The two-party system, mediated by the ‘gatekeepers’ of the main stream media, is now obsolete, dying off.
It is possible that we will see a president elected who still fits the old models – after all, Hillary Clinton could still win Iowa, and if she does she is the likely next president. But even that “success” would be little more than a last gasp of politics as we have known it.
Unless and until those currently in political office and those seeking higher office understand that there is a hunger for a different way of politics and governance, they will do little more than preside over the demise of an ancient and no longer productive system. And either we will radically reform our current system to something that is truly democratic, or we can watch while we become either a fascist dictatorship or we degenerate into anarchy.
How do I know this?
Perhaps it is the young people who are no longer content to merely stuff envelopes and make phone calls.
Perhaps it is the many who have found freedom and empowerment through various electronic means.
It may even be some who straddle the divide between the past and the future, politicians like Brad Miller who recognize the importance of the netroots, not necessarily to the exclusion of the grass roots, but as a means of organizing and motivating people who are too often otherwise ignored, except for their votes and their money.
“We the people” is a noble sentiment. For too long we have allowed others to tell us how we should act and think politically.
Someone has to speak out. Perhaps we need to lead our leaders.
When the response I receive from a sitting member of Congress after I speak out very forcefully is that s/he wished s/he didn’t so often go along to get along, there are things that need to be changed.
There is a hunger abroad in the land.

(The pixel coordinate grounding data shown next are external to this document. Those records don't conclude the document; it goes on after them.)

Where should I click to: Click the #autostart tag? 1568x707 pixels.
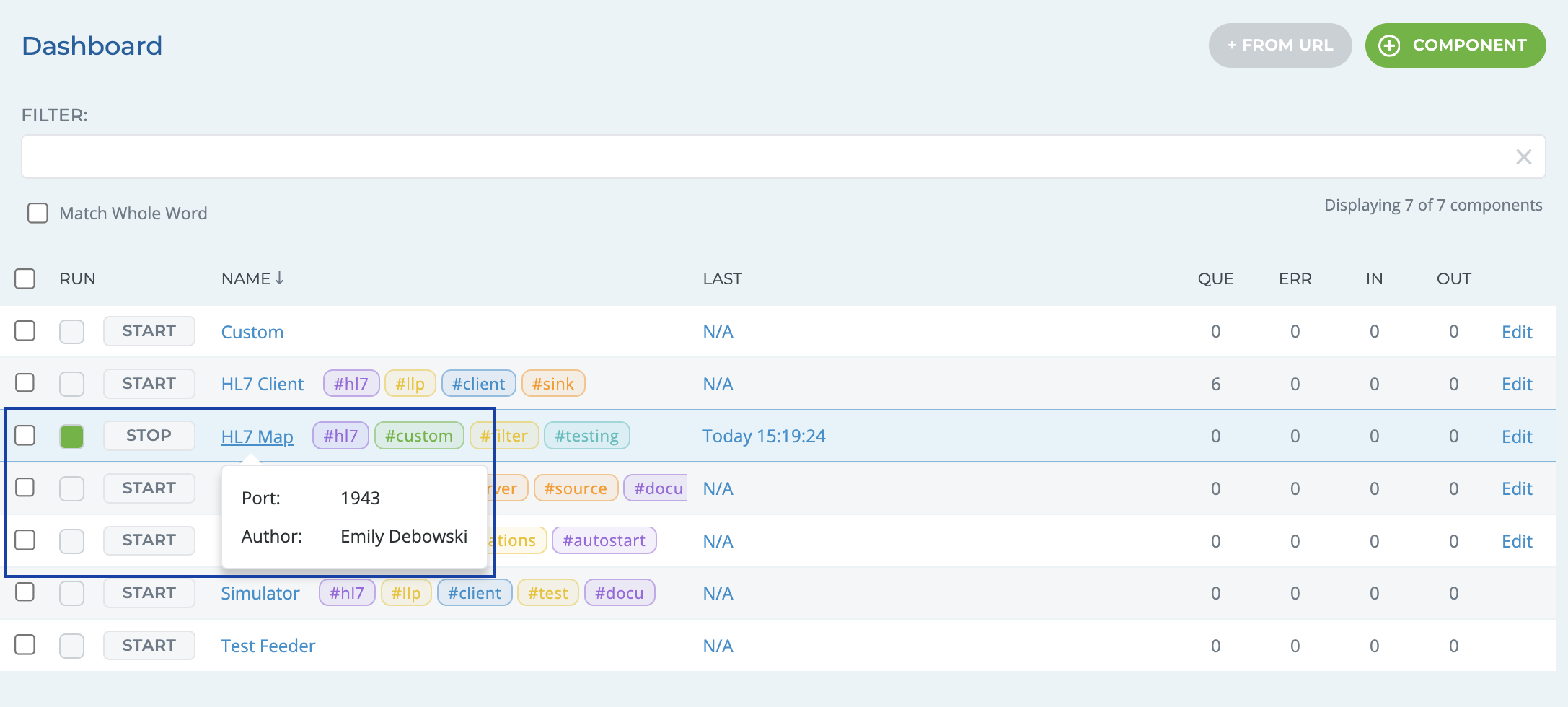pyautogui.click(x=604, y=540)
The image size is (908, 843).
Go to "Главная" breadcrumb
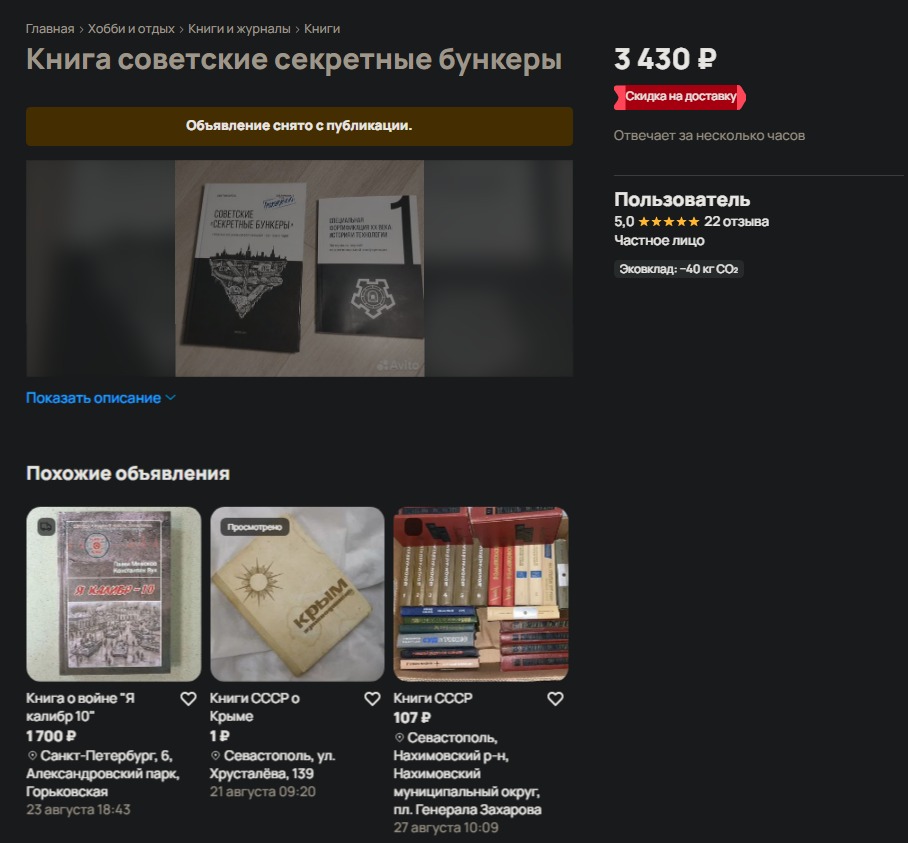pos(50,28)
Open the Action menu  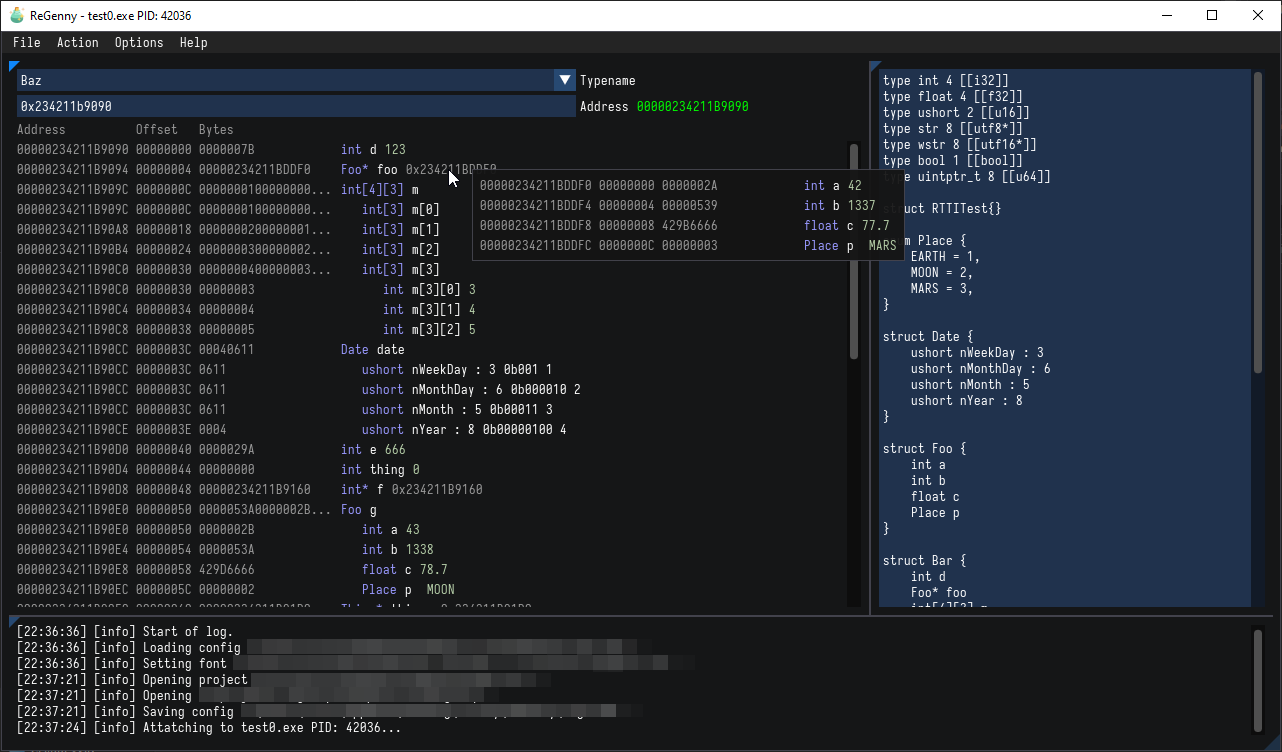point(77,42)
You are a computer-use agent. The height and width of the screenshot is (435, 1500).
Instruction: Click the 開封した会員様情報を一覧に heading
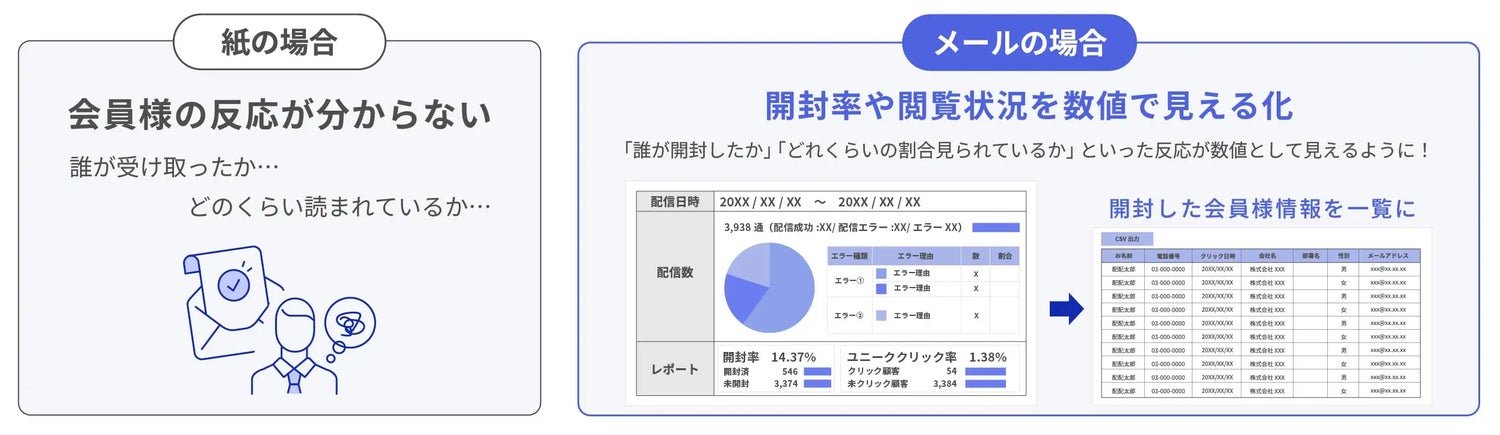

It is a hunger for real leadership, for those willing to stand for something, for people willing to put themselves and their careers on the line for something beyond themselves. Why strive for power and control if you are not going to attempt to use it?
Those who may by happenstance encounter these words can provide the examples of what I mean. Certainly the cowardice of Schumer and Feinstein with respect to the Muaksey nomination is but one example, and even since there are many more to which all of us can refer.
I offer no list of particulars that have offended me. There are too many, and I fear that should I begin I would inevitably offend by what I omitted.
I know this – it is not YET too late, whether we speak of civil liberties, of global warming, of tyranny, of economic disparity, of inequity, of increasing hatred towards this government and by extension to the people who have empowered it, which ultimately means all Americans. It is not YET too late, but there is little time left.
I used to view myself as a raging centrist. No more. Consider me an extremist, and perhaps I will become little more than a nag, someone who annoyingly keeps pointing out that the emperor is naked. But I will remain silent about nothing. With whatever voice I may have I will ask why not? What I do will not matter much, but as Gandhi has said it is important that I do it anyway.
What about you?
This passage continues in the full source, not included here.